--- Data for this task ---

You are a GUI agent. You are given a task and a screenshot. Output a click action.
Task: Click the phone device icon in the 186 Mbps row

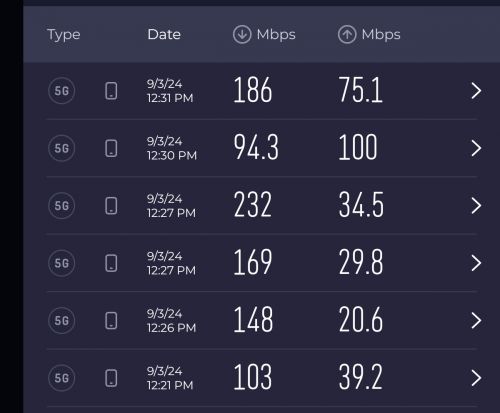pos(111,91)
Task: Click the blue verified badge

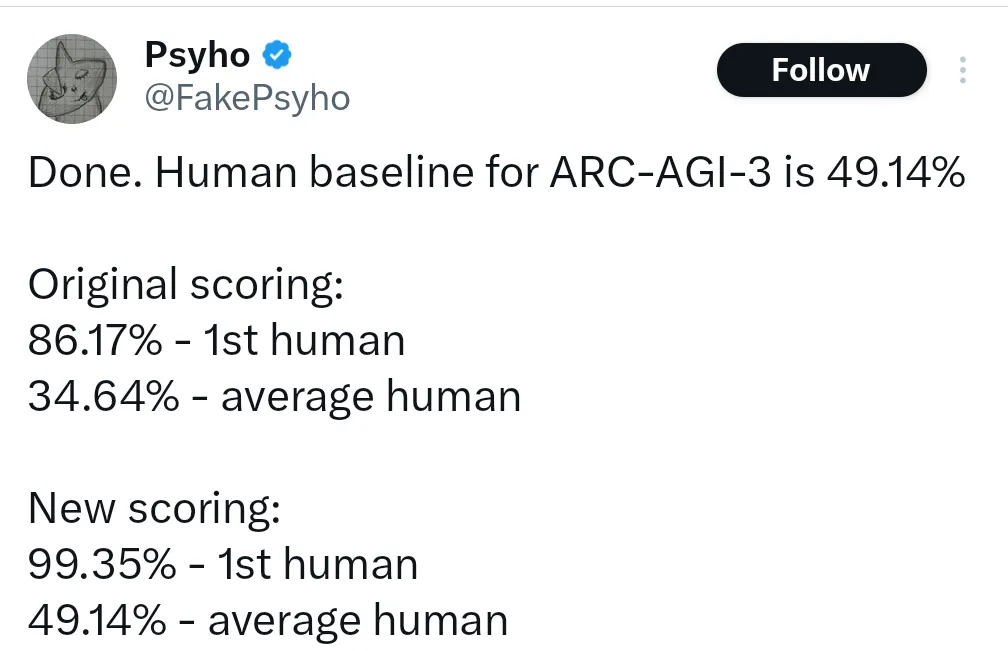Action: (x=276, y=56)
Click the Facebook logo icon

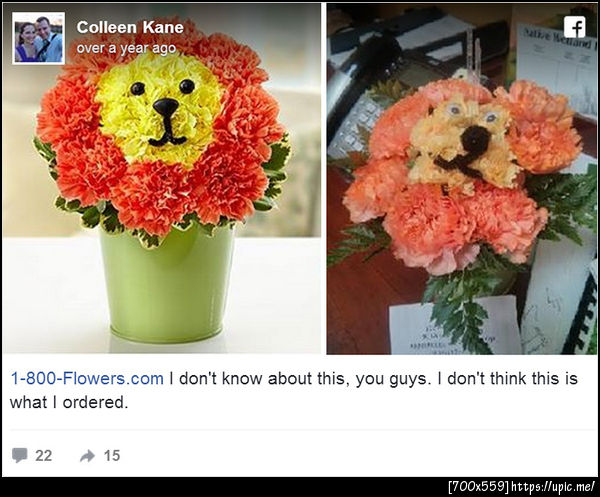point(575,27)
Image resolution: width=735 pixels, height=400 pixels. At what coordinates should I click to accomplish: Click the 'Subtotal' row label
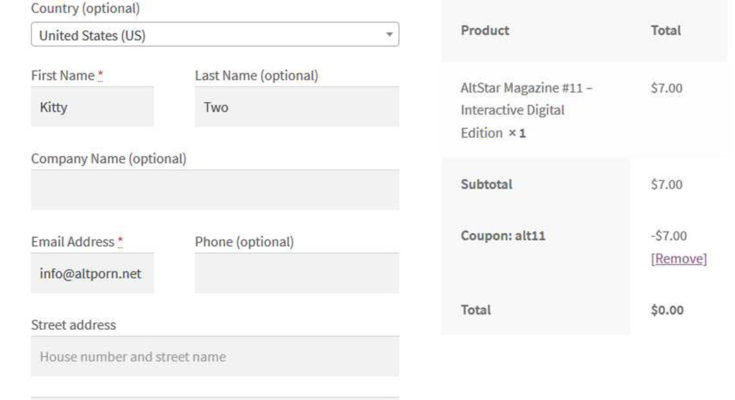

---

Every entry above needs to be copied exactly, and no pictures go with it.

Answer box:
You are a GUI agent. You are given a task and a screenshot. Output a click action.
Task: Click the phone device icon in the 186 Mbps row

pos(111,91)
Task: Click the blue verified badge

Action: (x=276, y=56)
Click the Facebook logo icon

point(575,27)
Image resolution: width=735 pixels, height=400 pixels. At what coordinates should I click to accomplish: Click the 'Subtotal' row label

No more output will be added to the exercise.